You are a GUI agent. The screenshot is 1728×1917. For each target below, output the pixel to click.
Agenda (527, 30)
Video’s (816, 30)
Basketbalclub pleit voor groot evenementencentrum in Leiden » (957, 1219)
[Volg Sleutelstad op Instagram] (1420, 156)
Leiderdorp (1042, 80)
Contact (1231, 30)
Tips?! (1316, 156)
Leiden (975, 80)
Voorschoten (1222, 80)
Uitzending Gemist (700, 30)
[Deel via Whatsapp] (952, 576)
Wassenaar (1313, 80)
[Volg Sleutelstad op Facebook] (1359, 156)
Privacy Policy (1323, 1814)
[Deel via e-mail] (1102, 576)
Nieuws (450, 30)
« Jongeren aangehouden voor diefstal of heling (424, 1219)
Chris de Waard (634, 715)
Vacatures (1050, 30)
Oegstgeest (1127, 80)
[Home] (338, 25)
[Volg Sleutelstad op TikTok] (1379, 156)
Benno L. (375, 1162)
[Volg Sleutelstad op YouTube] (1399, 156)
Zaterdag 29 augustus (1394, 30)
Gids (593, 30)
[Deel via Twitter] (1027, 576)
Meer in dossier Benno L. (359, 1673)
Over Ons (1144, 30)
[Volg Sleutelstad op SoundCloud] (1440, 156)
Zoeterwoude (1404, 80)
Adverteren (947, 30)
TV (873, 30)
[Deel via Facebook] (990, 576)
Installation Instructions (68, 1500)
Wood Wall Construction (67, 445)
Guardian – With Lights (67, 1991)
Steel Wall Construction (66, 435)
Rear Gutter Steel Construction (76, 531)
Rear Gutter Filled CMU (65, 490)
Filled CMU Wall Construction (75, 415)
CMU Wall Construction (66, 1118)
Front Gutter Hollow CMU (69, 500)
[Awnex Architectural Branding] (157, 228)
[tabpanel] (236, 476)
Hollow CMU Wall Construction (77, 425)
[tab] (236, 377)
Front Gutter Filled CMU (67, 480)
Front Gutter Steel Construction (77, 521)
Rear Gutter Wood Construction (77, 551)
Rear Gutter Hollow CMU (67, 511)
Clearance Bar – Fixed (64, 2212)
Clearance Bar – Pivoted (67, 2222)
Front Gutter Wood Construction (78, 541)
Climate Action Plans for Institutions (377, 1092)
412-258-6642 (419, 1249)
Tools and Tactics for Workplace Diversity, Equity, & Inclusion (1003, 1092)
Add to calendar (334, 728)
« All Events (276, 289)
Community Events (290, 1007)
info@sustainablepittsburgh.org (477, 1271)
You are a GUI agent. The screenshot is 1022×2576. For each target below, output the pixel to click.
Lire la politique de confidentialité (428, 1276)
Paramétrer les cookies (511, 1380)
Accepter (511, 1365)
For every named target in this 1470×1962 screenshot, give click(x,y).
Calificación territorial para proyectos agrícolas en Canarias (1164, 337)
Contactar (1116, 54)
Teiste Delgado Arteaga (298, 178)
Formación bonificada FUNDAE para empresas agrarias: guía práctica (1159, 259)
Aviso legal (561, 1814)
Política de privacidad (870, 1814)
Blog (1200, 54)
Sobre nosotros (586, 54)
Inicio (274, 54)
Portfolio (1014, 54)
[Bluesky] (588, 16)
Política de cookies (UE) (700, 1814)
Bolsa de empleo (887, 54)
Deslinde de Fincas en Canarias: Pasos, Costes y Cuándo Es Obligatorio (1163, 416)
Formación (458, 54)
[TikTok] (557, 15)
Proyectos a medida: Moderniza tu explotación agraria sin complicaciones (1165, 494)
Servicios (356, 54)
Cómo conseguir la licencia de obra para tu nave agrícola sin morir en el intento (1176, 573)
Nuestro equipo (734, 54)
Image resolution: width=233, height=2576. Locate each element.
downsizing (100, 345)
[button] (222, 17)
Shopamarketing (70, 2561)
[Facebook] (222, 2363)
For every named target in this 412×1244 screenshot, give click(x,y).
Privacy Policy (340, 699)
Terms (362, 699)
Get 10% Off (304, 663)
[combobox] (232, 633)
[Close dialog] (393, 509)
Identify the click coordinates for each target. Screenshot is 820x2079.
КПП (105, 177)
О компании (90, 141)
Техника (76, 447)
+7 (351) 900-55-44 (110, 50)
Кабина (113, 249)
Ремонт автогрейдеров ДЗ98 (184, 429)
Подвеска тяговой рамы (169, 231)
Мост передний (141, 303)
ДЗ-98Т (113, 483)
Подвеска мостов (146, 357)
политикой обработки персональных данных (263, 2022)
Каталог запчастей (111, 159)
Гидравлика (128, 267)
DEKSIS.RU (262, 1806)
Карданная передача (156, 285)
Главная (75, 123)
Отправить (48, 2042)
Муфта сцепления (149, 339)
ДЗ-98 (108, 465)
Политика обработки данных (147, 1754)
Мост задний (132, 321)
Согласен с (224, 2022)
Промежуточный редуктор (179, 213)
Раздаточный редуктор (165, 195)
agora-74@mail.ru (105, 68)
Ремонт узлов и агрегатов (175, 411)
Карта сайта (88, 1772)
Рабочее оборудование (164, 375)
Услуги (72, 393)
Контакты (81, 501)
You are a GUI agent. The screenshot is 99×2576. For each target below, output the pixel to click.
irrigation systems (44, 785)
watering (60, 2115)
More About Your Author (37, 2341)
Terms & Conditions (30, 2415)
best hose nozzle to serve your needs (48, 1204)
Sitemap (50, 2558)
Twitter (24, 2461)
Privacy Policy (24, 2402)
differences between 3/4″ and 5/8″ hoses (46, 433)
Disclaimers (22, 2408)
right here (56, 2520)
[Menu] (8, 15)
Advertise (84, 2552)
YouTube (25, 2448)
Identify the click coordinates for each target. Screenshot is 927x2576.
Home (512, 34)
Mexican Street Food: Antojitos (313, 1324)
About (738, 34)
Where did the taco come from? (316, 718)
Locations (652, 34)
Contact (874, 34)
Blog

### Aim of the task
Wherever a line in the data above contains the word "each", copy that line.

### Result
You are a GUI agent. The screenshot is 1728×1917. For each target below, output the pixel to click.
You are a GUI agent. The screenshot is 1022×2576. For each target below, output the pixel to click.
Image resolution: width=233, height=2576. Locate each element.
Identify the click coordinates for each target. Screenshot is 820x2079.
You are a GUI agent. The screenshot is 99×2576. For each target below, output the pixel to click.
Identify the click coordinates for each target. Screenshot is 927x2576.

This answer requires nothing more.